Hollister is progressing on the projects after receiving a $149,000 grant award from the California Integrated Waste Management Board to replace the current materials while diverting thousands of tires from heading to a landfill. It will involve replacing the playground floors – whether it be sand or chips – at the six parks.
They include Tony Aguirre Park, John Z. Hernandez Park, Dunne Park, Las Brisas Park, Valley View Park and Frank Klauer Park.
For Hollister, the grant allows the city to replace the current materials – at no cost because there is no required match – which are perceived by industry analysts as less safe than the more absorbent rubber, said Clay Lee, Hollister’s community services director.
“These materials provides better shock absorbency than sand,” he said.
From the state’s perspective, it is an opportunity to divert millions of pounds of rubber tire statewide from landfills to other, sustainable uses.
The “Tire-Derived Products” program run by the state is the second-largest organized reuse of tires in the country, according to the waste board’s Web site, which estimates Californians use four to five million tires per year.
“It diverts a pretty good chunk of material,” Lee said, regarding the upcoming local park projects.
Pretty good, as in 41,000 tires-worth of rubber, he noted.
Lee got that estimate because Hollister officials had to know some projections for the necessary rubber and costs to conduct the project.
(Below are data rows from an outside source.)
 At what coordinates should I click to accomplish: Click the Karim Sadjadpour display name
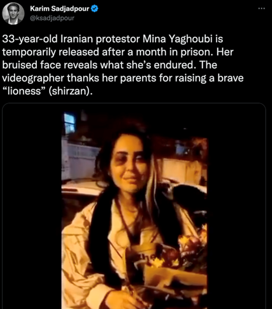[x=60, y=9]
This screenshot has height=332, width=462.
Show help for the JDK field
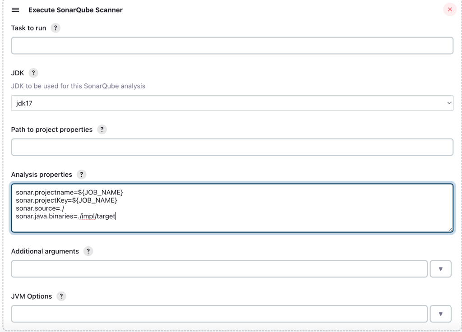pos(33,73)
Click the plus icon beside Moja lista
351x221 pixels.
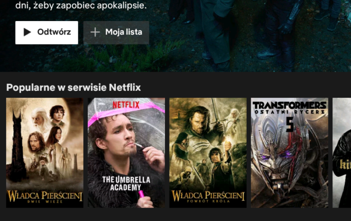click(x=95, y=32)
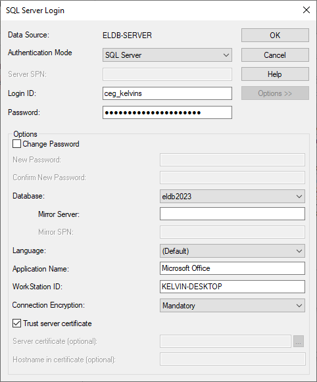
Task: Open the Connection Encryption dropdown
Action: click(x=232, y=306)
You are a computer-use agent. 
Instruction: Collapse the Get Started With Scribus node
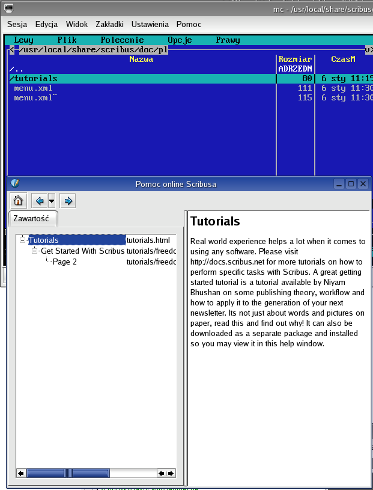pyautogui.click(x=35, y=251)
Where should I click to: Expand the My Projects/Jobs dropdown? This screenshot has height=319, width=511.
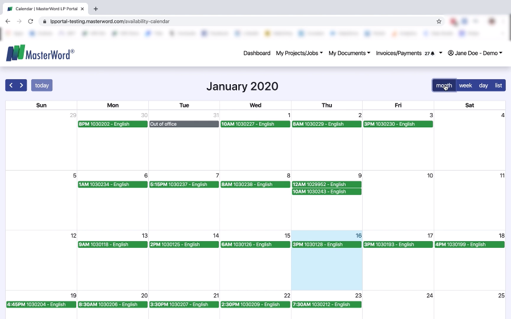coord(299,53)
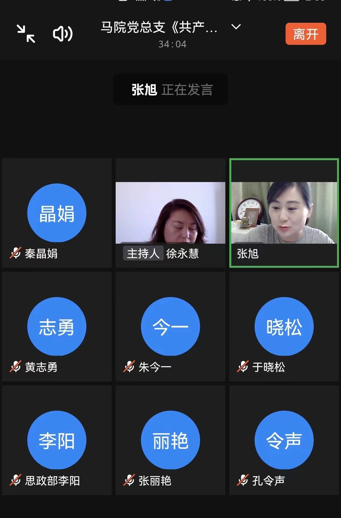The height and width of the screenshot is (518, 341).
Task: Tap the meeting title 马院党总支 text
Action: [x=159, y=28]
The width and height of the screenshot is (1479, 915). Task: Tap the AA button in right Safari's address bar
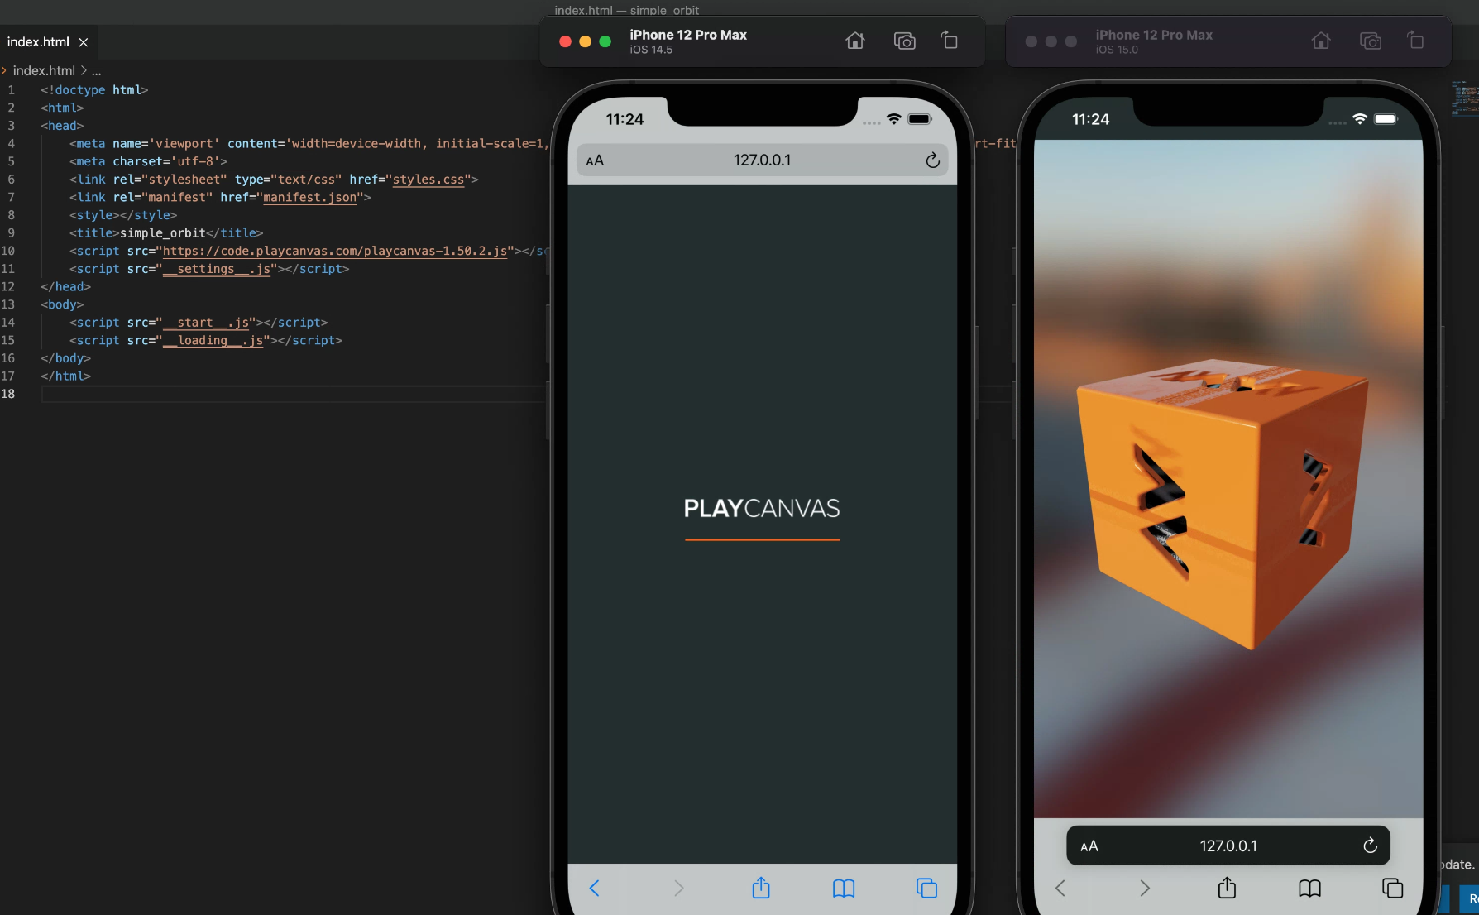click(1089, 846)
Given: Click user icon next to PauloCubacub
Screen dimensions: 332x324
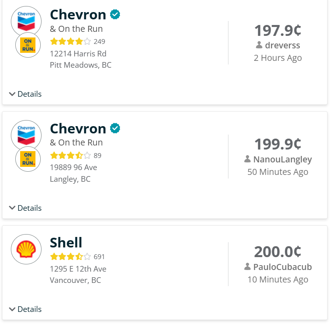Looking at the screenshot, I should point(247,267).
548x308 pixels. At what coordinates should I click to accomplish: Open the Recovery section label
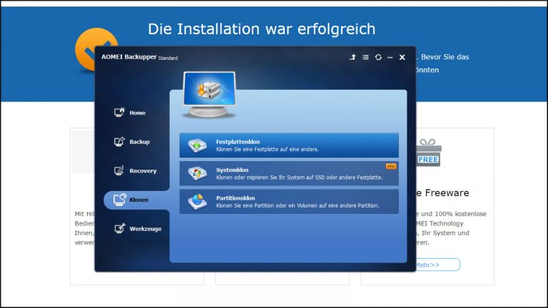click(x=143, y=171)
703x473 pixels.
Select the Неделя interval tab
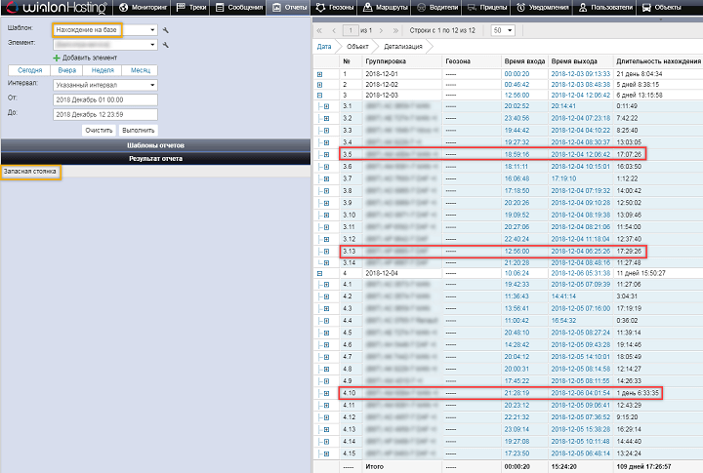click(x=103, y=71)
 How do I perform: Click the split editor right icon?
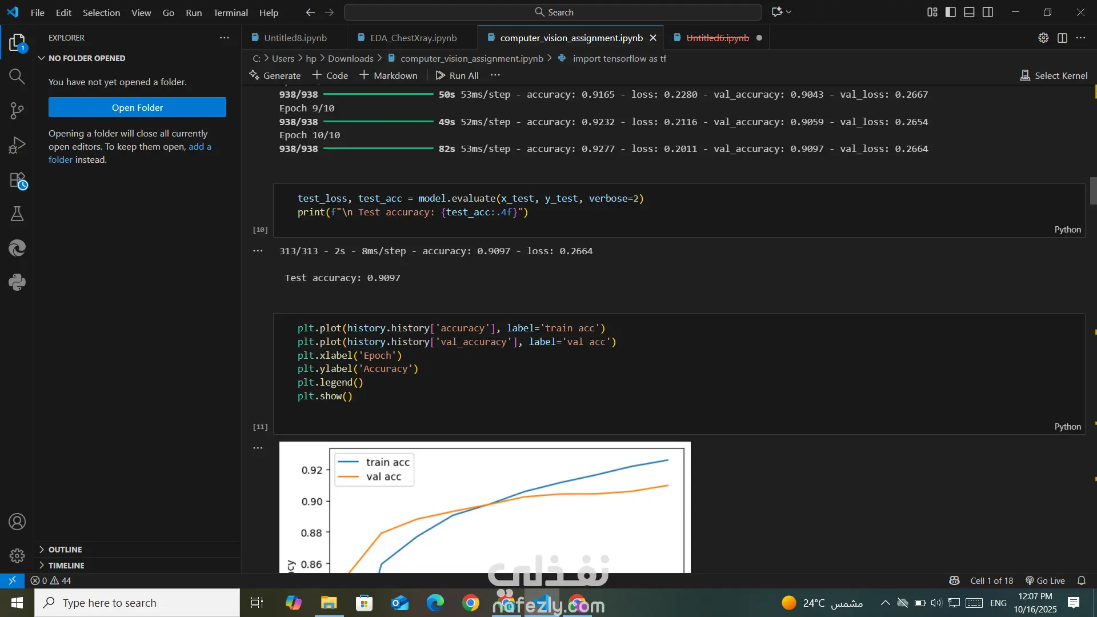coord(1062,38)
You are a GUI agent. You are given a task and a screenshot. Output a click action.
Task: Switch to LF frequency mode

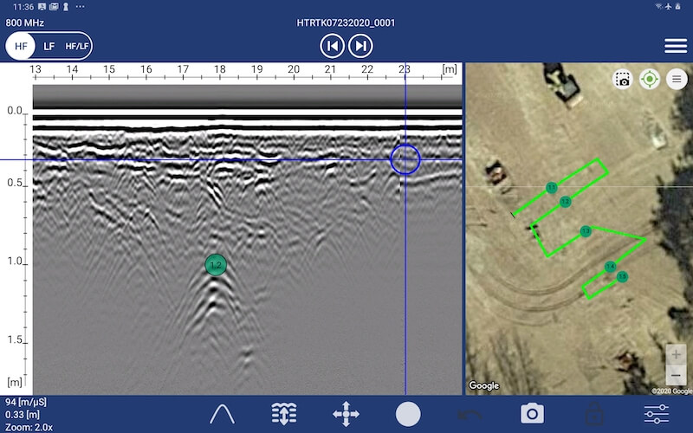point(49,46)
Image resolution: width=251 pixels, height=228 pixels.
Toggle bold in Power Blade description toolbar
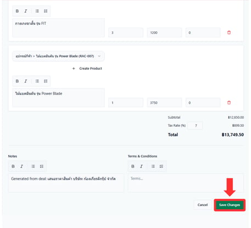pyautogui.click(x=17, y=81)
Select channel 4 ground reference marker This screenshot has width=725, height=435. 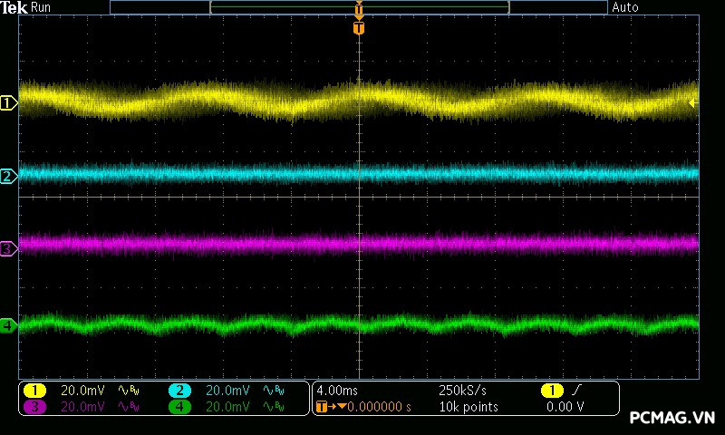(x=8, y=325)
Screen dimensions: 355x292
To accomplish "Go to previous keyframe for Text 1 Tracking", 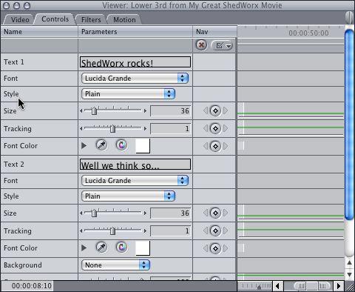I will (x=206, y=128).
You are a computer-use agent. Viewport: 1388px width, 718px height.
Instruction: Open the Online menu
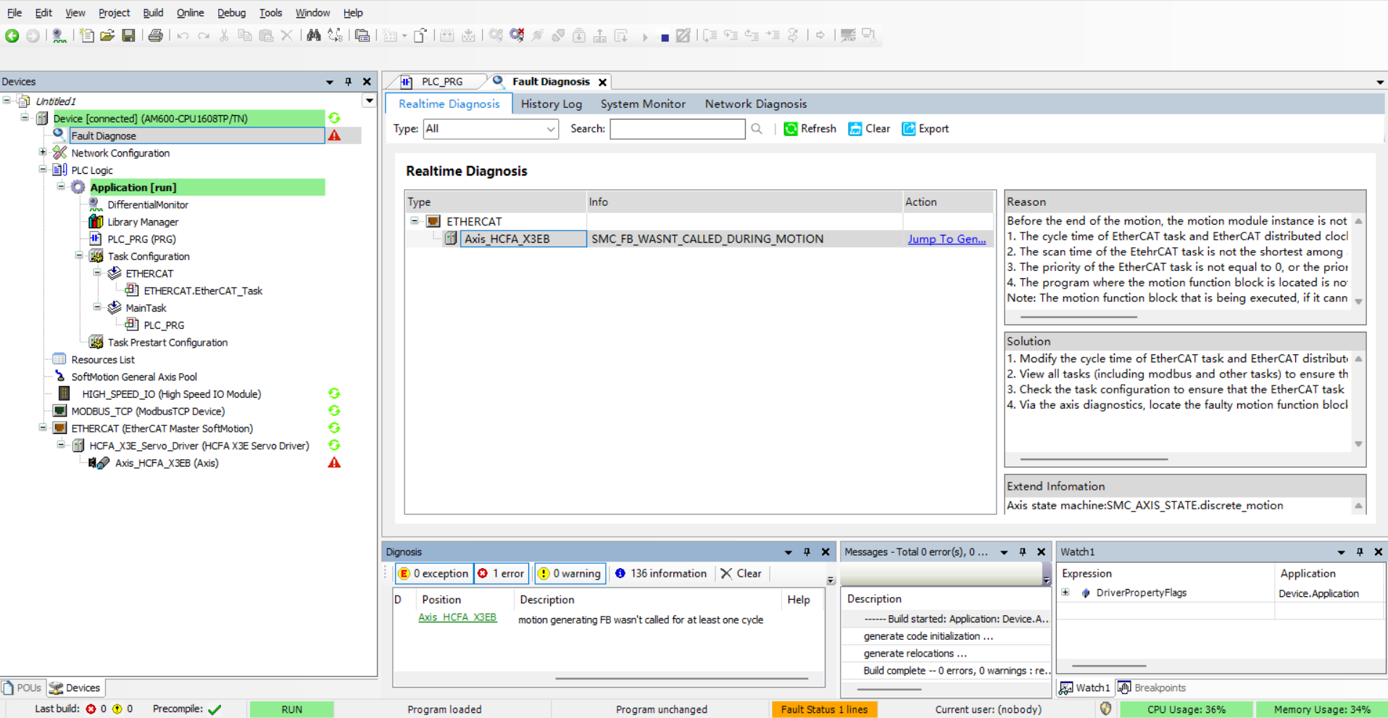click(x=190, y=12)
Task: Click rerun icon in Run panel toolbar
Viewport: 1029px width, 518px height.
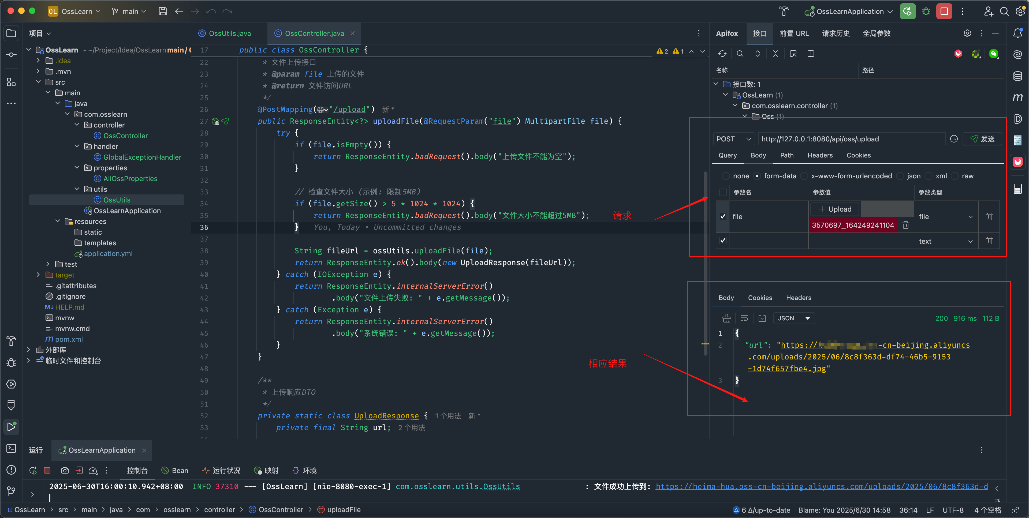Action: coord(33,470)
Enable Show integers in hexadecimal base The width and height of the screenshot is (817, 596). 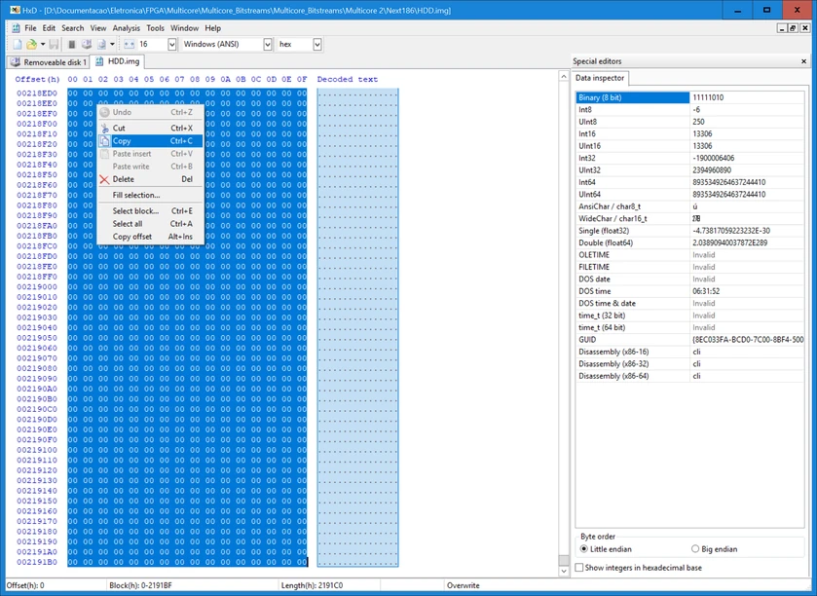(x=580, y=568)
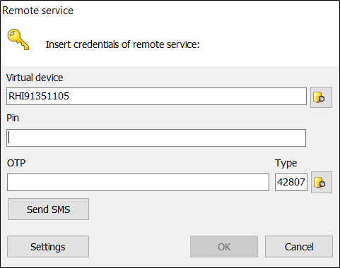This screenshot has width=340, height=268.
Task: Open the Virtual device lookup icon
Action: point(321,97)
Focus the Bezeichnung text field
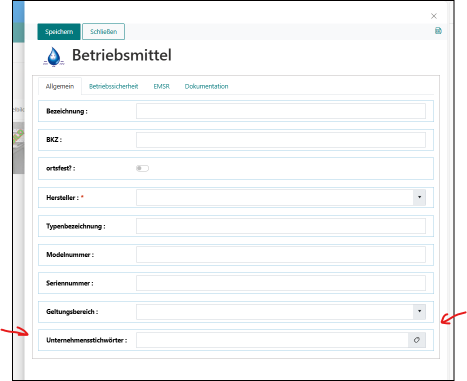The image size is (467, 381). [281, 112]
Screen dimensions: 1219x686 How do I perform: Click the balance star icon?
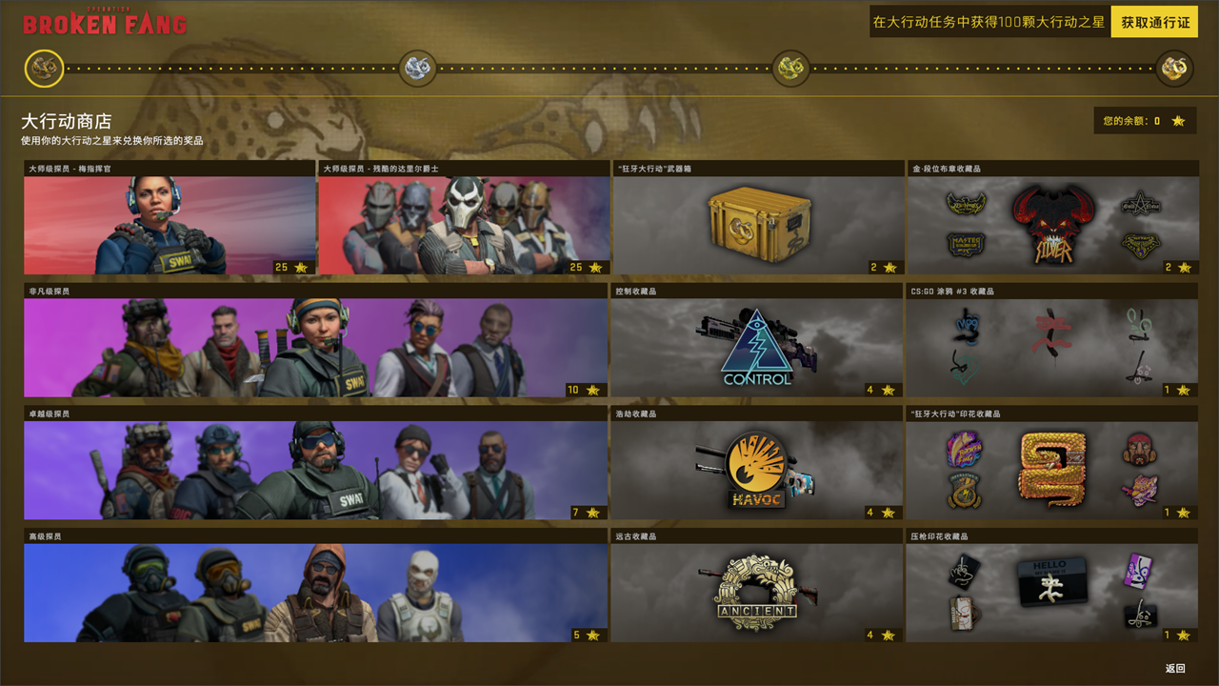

On the application’s quantity estimates, the city enlisted voluntary help from Hollister-based West Coast Rubber Recycling.
Lee said West Coast intended to submit a bid but he stressed that there are no obligations to use the business. Hollister must, in fact, follow the normal bidding process for public projects.
The city will send out those requests for proposals soon. Lee estimated the city would start the first of six replacement projects in the late summer or early fall and Hollister would finish the last one by the end of the year or the start of 2010. He explained that the city will have to temporarily close each of those parks when the projects begin to remove the current materials before installing the recycled rubber.
Councilman Doug Emerson made the announcement about the grant to council members at their meeting Monday.
“I think it’s just great,” Emerson told The Pinnacle afterward. “Those materials used to go in the dumps.”